The patent includes a number of examples of how synonyms might be selected for words that appear in queries, and is worth spending a good amount of time upon if you’re interested in how a search engine like Google might expand search results for searchers to include those synonyms.
When I search for [district of columbia museums], the top result after local results is a page that doesn’t include the word “Columbia.” If I look at the cached copy of the page at Google, I am told that “Columbia” does appear within anchor text in links to the page, which may be why it shows up as the top result for my query. But, there are plenty of pages that are also good matches for the words I used to search with.
Is Google deciding that there are other words or phrases on that page that are synonyms for “district of columbia” such as “D.C.”, and modifying my search results to include that page?

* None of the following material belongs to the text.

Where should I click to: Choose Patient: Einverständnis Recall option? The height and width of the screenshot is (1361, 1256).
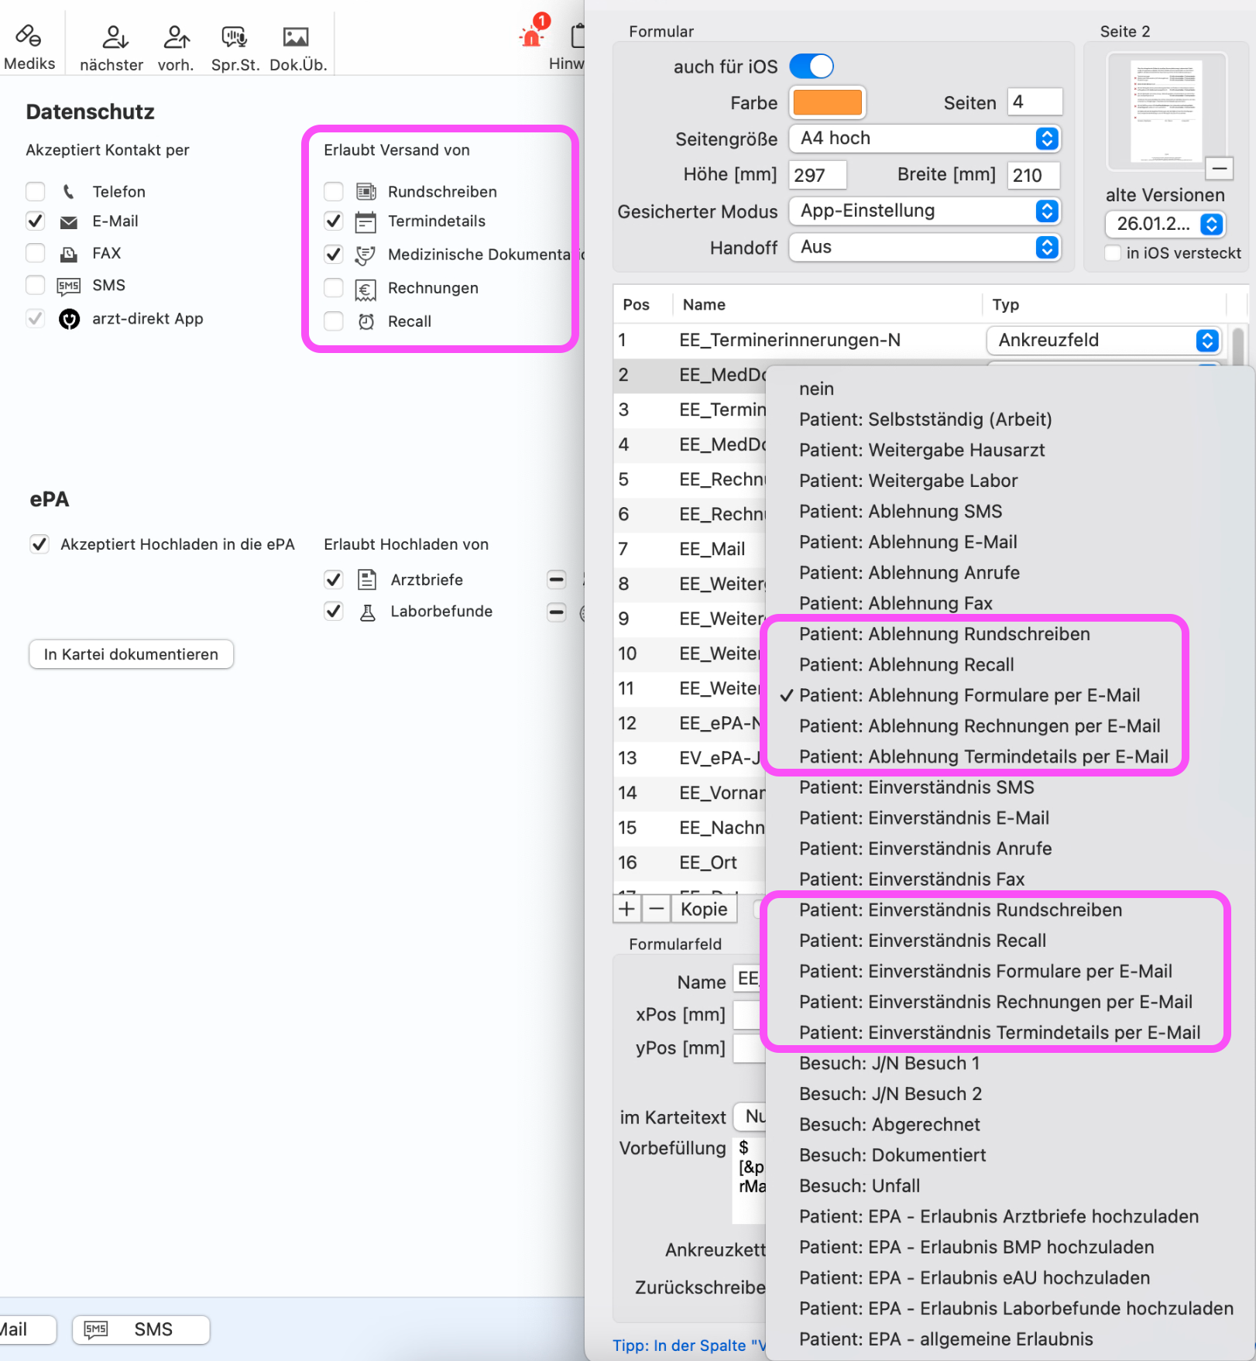coord(923,941)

While not conclusive evidence by any means, it is interesting that in the top search result (past the local results) for my query, the acronym “D.C.” is bolded as if it were one of my query terms. Google usually highlights query terms when they appear in search results using bold text to show searchers that the pages they are returning are relevant for the query used in a search.
There’s no mention in this patent that Google might highlight or display synonyms in bold text in search results if they are used to expand search results for a query, and the highlighting process used by Google is a separate process, but it is interesting that the search engine bolded the synonym for District of Columbia.
What does this mean for you as a searcher or as a site owner if Google is using this process?
For searchers, it might mean that Google may add pages to your search results based upon words it perceives as synonyms to words you used in your query. Search for something while including the words “District of Columbia” in your search, and you may see also see pages that use “Washington, D.C.” or “D.C.” instead of “District of Columbia.”
For site owners, it could mean that if you target specific keyword phrases on your pages for searchers, that other sites that use synonyms for some of the words in your chosen keyword phrases may also show up in the same search results as your pages.
Added – January 19, 2010 – An Official Google Blog post was just published which describes a recent change at Google on how Google handles synonyms, as well as the use of bold in search results to highlight those synonyms. The description sounds very much like the process above, with the use of synonyms determined in context.
Note that the author of that Official Google Blog post, Steven Baker, is one of the named inventors on this patent as well
Matt Cutts also follows up with More info about synonyms at Google
Google also published a patent filing which looks at synonyms in context, but also uses statistical language models to translate a query into another language and then back into the first language to attempt to find more than one phrase or term that may include synonyms within the same context. That approach and the one that I described above could be seen to be related in a number of ways. I describe it in the post: How a Search Engine Might Find Synonyms to Use to Expand Search Queries.